N. Nasser1,2, G. Q. Yang1, E. G. Moros1, J. J. Caudell1, and G. Redler1; 1H. Lee Moffitt Cancer Center and Research Institute, Department of Radiation Oncology, Tampa, FL, 2University of South Florida, Tampa, FL
Purpose/Objective(s): PTV margin reduction for Head and Neck (H&N) sequential (SEQ) boost plans, potentially made feasible by using a CBCT-guided ring-gantry online adaptive platform to reduce uncertainties and ensure precise treatment delivery daily, could provide dosimetric benefit. Materials/
Methods: Retrospective data from ten H&N patients treated clinically with SEQ boost plans, which also received offline plan adaptation clinically due to significant changes in anatomy, were used. Prescribed PTV dose levels were as follow: PTVHigh/PTVMed (Gy) 20/- (n=6) and 20/18 (n=4). In a previous study, these patients were re-planned within CBCT-guided ring-gantry online adaptive system using a 3mm PTV margin (expansion around CTV), followed by simulation of an online adaptive session (using data from the time point at which each patient was adapted offline clinically) in an emulator system. To develop a methodology for evaluating the effect of varying PTV margin as an isolated variable, first the similarity of dose calculation/optimization in the initial and online adaptive workspace of the system was investigated.
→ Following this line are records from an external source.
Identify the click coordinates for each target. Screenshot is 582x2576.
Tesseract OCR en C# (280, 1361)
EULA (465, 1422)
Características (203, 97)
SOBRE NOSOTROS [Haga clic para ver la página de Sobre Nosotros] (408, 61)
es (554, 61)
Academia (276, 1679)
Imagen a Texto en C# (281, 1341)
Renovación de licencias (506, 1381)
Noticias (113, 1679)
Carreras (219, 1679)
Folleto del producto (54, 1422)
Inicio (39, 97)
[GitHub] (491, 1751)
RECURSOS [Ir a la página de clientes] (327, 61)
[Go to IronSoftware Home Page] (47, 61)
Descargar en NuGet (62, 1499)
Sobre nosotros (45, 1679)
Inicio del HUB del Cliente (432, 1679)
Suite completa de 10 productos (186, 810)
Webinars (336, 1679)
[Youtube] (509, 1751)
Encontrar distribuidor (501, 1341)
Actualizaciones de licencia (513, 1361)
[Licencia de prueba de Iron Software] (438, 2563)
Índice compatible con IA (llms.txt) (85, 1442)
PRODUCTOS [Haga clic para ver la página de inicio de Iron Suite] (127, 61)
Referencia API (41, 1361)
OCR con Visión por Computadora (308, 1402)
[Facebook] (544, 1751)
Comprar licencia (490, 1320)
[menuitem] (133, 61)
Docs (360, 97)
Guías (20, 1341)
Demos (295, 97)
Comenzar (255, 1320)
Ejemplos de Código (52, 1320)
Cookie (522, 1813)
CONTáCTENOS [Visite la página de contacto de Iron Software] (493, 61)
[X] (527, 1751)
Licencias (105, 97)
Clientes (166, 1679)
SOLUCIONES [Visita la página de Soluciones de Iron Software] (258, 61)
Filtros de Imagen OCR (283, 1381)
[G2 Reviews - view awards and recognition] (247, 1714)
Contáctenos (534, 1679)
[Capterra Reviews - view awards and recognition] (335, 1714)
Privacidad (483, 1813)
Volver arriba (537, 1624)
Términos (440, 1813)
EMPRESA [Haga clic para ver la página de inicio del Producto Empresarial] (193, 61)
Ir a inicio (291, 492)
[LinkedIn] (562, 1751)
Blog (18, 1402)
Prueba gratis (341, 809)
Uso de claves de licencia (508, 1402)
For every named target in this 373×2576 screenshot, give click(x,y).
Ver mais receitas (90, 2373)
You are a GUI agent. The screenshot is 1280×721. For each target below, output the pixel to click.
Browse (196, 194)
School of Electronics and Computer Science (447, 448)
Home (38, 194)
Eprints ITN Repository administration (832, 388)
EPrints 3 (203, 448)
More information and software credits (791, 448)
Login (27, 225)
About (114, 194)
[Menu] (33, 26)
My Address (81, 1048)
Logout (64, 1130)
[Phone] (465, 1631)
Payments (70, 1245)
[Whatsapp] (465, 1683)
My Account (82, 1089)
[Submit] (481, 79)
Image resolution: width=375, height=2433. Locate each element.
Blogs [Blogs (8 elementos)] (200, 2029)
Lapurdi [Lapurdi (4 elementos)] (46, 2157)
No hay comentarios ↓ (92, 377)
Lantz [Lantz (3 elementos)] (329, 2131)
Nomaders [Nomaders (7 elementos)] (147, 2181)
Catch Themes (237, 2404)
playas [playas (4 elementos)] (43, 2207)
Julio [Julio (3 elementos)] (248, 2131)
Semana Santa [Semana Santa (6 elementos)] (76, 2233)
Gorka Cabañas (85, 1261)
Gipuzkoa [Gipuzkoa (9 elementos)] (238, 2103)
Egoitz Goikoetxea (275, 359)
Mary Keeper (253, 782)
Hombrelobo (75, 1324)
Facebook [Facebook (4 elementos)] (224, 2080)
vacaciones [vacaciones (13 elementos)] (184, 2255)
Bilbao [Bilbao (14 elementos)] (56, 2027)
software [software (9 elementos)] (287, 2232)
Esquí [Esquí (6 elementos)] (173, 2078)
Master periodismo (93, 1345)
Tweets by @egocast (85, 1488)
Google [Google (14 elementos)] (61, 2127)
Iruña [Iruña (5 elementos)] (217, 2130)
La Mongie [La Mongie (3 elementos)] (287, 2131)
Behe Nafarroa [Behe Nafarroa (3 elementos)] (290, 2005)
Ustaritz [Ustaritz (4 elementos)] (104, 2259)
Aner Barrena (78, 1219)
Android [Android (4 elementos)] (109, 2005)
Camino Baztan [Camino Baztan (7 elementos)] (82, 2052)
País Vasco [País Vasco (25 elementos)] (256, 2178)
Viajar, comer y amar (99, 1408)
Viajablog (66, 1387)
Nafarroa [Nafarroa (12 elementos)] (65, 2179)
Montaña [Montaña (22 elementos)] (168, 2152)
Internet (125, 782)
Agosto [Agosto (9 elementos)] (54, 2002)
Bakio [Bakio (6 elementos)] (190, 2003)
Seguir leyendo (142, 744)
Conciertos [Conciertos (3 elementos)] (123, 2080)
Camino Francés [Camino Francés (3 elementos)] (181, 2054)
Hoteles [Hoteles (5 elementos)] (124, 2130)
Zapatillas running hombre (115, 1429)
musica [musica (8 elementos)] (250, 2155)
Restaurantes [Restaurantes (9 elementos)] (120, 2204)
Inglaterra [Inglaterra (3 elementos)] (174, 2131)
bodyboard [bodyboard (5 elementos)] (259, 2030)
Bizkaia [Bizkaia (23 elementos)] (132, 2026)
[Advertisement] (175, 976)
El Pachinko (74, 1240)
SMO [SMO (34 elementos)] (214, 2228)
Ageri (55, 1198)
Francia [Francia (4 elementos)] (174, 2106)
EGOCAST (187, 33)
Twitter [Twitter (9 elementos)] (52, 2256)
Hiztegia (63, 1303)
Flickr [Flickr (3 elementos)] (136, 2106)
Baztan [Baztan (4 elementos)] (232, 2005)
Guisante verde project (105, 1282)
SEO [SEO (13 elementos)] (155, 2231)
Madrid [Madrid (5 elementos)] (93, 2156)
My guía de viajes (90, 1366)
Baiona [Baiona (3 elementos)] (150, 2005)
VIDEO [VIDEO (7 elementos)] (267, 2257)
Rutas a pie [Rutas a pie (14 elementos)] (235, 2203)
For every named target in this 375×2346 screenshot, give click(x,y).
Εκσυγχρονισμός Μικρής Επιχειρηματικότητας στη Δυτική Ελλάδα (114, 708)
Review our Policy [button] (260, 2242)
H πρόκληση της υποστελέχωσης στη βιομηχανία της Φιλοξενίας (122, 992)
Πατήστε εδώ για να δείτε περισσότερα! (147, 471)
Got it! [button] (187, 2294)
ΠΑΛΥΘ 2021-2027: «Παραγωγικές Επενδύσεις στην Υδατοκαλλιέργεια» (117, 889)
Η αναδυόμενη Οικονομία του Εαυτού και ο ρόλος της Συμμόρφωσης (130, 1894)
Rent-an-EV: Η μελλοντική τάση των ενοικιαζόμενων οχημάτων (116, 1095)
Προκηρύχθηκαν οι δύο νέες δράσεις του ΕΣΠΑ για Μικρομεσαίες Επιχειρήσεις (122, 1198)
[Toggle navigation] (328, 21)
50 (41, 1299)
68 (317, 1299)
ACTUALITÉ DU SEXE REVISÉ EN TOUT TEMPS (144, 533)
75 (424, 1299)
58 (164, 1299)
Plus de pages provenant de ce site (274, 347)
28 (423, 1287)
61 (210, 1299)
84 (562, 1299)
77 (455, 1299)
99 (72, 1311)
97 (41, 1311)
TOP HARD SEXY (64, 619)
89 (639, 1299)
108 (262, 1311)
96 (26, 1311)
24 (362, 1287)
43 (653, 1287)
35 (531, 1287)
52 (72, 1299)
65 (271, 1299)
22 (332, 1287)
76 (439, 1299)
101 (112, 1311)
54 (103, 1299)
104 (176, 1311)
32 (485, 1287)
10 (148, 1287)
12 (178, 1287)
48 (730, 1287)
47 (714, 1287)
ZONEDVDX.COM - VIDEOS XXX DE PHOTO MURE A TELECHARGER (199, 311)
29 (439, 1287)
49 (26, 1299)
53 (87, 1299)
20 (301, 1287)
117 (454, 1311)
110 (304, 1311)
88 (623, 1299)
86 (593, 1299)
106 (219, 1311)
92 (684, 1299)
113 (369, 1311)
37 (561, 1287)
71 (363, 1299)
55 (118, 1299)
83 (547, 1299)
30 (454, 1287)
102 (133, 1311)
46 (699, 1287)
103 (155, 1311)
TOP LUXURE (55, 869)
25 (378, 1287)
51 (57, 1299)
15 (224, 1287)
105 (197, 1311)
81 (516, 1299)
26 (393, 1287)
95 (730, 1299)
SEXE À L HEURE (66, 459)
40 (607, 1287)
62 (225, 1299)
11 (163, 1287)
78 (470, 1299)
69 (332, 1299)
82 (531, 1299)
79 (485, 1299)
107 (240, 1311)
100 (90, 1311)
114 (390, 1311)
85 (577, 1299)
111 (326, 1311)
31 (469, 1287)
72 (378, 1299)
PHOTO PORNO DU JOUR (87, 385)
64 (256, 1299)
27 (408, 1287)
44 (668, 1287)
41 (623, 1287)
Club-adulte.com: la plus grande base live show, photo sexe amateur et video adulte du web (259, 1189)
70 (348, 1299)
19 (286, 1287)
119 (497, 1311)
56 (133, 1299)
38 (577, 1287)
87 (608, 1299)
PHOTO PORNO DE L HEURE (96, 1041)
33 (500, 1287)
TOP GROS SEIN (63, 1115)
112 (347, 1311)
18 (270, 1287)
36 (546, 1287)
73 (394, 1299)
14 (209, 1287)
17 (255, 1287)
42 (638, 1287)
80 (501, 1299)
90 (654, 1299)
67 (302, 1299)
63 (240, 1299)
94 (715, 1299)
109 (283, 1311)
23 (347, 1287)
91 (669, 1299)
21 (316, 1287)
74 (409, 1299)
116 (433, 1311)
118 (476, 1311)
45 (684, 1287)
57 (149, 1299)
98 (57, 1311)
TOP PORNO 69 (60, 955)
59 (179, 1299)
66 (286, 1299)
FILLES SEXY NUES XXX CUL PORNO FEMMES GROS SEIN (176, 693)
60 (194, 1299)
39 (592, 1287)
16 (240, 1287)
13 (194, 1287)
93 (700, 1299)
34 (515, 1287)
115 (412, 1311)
All plans in both workspaces were imported, recalculated, and reoptimized in the initial planning workspace and the statistics for the change in dose (?D%) were calculated. Demonstrating negligible differences between workspaces allowed for using consistent data (system generated synthetic CT and online adapted structures) from a physician-driven online adaptive session to vary PTV margin (5,3,2,1,0 mm) and reoptimize plans for evaluation in the initial planning workspace. Results: Statistical data(|µ|±s) of ?D% of the initial original-recalculated, initial original reoptimized, adapted original-recalculated, and adapted original-reoptimized plans were: 0.00±0.02%, 0.26±0.21%, 0.38±0.3%, and 0.84±0.45%, respectively. Adapted plans reoptimized to varying PTV margins successfully maintained target coverage (all plans normalize to cover 95% of PTV with prescribed dose) while decreasing OAR doses by 6%, 10%, 13%, and 22% on average when going from 5 mm to 3 mm, 2 mm, 1 mm, and 0 mm PTV margins, respectively. Conclusion: The difference in dose between the original and the recalculated/reoptimized initial and adapted plans was less than 1%. Thus, the adjustment of adapted plan parameters in the initial workspace to simulate adaptive results is reasonable. Using this approach, the dosimetric effect of PTV margin reduction could be isolated and evaluated. Daily online plan adaptation can reduce target uncertainty, enabling reduced PTV margins, which is shown to provide dosimetric benefit and OAR sparing.